*** Exercise data

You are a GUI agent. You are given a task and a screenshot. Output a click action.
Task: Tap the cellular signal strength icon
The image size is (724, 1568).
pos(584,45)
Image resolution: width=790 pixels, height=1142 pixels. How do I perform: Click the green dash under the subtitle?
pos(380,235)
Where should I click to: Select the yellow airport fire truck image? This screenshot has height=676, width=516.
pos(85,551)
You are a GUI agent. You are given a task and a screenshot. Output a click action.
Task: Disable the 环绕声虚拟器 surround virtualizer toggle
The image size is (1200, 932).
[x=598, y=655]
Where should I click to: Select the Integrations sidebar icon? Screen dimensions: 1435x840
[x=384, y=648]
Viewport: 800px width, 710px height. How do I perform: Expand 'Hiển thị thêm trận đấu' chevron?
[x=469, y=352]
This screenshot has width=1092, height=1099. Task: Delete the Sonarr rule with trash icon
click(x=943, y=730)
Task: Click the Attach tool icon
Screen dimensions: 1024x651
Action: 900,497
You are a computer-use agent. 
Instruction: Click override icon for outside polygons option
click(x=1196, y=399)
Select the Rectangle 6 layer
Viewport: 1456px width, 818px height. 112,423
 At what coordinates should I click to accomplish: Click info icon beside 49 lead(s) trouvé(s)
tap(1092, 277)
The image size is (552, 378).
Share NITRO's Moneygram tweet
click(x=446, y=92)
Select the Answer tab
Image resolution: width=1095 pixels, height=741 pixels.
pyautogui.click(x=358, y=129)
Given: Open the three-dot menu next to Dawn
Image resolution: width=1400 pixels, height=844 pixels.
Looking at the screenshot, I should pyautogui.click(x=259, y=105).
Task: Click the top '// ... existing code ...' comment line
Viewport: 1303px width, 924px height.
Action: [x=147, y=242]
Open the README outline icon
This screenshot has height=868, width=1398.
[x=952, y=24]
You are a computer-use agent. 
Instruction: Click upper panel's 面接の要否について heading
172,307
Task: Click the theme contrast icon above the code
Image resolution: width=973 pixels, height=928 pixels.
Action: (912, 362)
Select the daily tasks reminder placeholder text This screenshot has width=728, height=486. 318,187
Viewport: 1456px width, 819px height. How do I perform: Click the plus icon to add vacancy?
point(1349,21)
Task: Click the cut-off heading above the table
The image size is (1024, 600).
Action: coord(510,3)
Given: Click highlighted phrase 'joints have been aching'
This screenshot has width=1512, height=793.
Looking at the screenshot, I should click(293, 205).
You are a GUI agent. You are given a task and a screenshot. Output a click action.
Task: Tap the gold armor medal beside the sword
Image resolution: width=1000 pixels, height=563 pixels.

******

**Given instruction:**
Reproduce the rows exactly, starting at the line containing "Select the Rectangle 6 layer" and ending at the line containing "tap(1092, 277)".

**Problem solution:**
Select the Rectangle 6 layer
Viewport: 1456px width, 818px height. 112,423
 At what coordinates should I click to accomplish: Click info icon beside 49 lead(s) trouvé(s)
tap(1092, 277)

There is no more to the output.